Russian hacker forums cater to business transactions while Chinese hacktivism is rooted in allegiance to country, according to a new report from Recorded Future, a threat intelligence firm.
China’s first hacker groups popped up in the late 1990s, triggered by anti-Chinese riots in Indonesia, the report said. Originally nationalistic discussion boards, they eventually evolved into the initial wave of Chinese hacking groups: the Green Army, China Eagle Union, and Hongke (or Honker) Union, Recorded Future added.
“These groups all contributed to early internet defacements, DDoS (Distributed Denial of Service) attacks, and credential thefts targeting the U.S. and other Chinese adversaries,” the report said.
One of the most notorious attacks happened in May of 2001 when the Chinese DDoS'ed the White House website and the websites of U.S. businesses in the wake of the collision between a U.S. spy plane and a Chinese fighter jet off of Hainan Island, according to the report.
“While all three of these original groups have either shut themselves down, splintered, or faded away, this initial wave of cyber patriotism enabled a robust government-hacker relationship in China,” Recorded Future said.
“Many famous old-school hackers now run large cybersecurity and technology firms in China’s flourishing cybersecurity market while maintaining excellent business relationships with the Chinese government,” the report added.
Russians embrace “Thief Spirit”
On the other hand, Russian hacker forums are all business.
Successful hackers who make a killing rise to the top and gain the trust and respect of hacker communities, according to the report. “There are no apprentices in this corner of the dark web, and few Russian forum members are willing to teach anyone anything without clear financial benefit,” the report stated
And like any successful business, those that thrive offer the best tools and customer service.

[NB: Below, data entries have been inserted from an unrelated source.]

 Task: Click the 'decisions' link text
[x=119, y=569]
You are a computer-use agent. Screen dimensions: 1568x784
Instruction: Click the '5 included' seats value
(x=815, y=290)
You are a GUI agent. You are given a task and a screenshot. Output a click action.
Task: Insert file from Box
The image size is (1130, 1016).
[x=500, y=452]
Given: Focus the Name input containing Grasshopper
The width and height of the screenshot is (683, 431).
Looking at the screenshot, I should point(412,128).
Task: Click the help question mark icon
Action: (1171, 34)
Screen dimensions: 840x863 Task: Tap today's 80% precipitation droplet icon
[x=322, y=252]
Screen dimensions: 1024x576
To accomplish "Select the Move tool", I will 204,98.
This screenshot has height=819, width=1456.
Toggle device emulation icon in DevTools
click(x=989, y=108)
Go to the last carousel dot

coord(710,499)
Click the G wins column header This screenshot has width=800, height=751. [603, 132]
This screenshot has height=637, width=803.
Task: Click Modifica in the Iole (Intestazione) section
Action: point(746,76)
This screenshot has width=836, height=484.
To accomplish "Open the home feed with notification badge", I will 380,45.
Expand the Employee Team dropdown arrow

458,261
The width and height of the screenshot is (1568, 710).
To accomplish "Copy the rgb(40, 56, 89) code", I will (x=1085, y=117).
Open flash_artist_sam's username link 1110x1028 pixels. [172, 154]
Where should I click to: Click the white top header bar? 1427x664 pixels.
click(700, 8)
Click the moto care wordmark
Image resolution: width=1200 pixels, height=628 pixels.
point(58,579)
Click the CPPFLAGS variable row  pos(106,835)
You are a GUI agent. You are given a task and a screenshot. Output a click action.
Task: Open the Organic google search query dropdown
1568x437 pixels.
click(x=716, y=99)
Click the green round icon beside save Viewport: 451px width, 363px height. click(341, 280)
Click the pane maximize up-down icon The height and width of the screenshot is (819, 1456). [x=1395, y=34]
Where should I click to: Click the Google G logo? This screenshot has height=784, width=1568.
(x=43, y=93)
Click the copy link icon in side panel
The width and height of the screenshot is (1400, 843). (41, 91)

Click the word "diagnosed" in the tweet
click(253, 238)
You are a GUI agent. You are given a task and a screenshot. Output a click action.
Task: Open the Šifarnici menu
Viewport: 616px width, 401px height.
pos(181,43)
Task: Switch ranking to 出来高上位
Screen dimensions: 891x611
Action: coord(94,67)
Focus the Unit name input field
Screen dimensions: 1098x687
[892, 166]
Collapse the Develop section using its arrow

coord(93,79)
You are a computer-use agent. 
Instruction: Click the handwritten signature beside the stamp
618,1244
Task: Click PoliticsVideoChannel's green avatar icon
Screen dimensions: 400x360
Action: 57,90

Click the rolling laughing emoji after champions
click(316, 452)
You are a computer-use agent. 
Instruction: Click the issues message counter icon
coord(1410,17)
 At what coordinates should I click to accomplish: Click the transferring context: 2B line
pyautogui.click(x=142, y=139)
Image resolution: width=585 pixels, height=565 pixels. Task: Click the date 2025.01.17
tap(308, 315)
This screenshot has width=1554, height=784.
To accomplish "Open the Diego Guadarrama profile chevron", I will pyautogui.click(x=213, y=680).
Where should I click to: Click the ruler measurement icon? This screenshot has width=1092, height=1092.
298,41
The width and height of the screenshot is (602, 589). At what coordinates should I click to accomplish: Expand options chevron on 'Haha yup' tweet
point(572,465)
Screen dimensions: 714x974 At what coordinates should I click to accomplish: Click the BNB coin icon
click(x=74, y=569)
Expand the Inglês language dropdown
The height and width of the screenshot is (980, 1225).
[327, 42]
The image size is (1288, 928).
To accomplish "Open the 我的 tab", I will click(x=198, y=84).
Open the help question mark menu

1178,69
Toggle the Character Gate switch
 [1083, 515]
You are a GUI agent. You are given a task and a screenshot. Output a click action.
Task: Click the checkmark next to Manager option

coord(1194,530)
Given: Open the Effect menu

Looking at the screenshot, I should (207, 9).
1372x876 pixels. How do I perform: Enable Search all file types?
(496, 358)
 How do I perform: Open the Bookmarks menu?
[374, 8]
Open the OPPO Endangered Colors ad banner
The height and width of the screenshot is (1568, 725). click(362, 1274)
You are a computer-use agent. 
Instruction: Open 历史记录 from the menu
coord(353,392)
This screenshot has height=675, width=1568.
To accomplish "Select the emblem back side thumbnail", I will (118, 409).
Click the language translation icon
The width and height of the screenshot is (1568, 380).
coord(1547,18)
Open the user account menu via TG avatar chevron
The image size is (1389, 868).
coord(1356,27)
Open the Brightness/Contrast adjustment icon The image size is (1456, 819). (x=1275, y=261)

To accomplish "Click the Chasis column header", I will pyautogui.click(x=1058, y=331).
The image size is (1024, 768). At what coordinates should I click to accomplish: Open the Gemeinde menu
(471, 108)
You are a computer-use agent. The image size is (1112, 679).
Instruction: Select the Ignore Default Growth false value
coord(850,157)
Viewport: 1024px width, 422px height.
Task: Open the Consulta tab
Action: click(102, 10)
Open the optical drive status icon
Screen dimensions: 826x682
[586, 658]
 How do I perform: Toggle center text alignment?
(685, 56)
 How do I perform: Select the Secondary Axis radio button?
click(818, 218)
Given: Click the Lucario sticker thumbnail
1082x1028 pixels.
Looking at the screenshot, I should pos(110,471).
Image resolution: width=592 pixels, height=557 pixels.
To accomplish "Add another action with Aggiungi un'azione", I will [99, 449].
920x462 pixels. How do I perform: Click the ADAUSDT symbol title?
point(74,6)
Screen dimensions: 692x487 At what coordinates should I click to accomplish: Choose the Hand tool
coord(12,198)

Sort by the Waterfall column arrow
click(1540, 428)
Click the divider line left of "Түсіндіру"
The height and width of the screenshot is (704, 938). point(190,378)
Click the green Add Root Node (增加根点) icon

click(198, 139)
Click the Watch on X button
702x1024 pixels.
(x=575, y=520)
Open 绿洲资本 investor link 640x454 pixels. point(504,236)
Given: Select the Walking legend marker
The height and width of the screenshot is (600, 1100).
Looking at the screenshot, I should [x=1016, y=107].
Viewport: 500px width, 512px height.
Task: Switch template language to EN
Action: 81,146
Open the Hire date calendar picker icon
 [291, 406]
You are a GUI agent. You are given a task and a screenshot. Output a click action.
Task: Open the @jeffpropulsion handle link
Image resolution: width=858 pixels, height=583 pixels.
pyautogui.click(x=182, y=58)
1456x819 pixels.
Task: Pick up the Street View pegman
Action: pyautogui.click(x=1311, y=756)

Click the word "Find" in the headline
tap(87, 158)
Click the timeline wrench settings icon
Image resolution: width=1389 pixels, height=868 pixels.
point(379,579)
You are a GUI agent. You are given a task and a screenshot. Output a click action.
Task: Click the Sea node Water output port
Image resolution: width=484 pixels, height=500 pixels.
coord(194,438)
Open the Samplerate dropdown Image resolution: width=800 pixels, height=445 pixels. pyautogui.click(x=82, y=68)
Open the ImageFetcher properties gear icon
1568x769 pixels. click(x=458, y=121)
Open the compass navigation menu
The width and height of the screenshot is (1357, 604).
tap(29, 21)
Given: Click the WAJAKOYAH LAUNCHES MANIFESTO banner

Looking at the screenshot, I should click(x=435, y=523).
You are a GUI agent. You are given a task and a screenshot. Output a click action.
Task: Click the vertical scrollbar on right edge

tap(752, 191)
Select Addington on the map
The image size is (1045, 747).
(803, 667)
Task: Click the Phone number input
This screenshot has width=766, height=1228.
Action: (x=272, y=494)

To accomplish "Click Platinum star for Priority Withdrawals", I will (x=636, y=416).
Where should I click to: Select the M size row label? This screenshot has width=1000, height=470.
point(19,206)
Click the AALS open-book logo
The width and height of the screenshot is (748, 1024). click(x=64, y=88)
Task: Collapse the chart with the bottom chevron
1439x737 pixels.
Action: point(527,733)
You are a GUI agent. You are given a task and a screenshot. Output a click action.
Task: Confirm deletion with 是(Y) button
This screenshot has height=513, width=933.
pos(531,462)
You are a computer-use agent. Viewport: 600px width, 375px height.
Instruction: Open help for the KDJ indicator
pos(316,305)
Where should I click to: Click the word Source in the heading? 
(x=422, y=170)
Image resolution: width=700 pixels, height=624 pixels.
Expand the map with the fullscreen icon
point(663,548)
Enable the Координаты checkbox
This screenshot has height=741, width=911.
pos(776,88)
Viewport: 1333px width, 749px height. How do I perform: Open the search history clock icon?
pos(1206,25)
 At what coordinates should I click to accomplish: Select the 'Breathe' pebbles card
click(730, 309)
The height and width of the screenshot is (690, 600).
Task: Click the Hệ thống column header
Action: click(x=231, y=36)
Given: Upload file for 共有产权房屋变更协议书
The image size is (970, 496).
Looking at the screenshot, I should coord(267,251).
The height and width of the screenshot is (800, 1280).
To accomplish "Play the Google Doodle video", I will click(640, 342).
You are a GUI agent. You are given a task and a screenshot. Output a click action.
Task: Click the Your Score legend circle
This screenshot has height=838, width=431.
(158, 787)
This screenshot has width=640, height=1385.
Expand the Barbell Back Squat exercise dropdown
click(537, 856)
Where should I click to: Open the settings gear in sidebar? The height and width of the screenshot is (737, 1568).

“Carders who deal in bulk and provide good customer service, such as refunding declined credit cards in a timely manner, are preferred and rewarded with loyal buyers for as long as the supply lasts,” the report said, referring to criminals who traffic in stolen credit cards.
Russians engage in patriotic attacks too.
Some of the more prominent attacks were “vigilante” cyberattacks against Estonia and Georgia for various political reasons, according to a study by Arbor Networks cited in the report. The study found that during the brief Russo-Georgian war, a DDoS attack was launched as Russian tanks entered Georgian territory.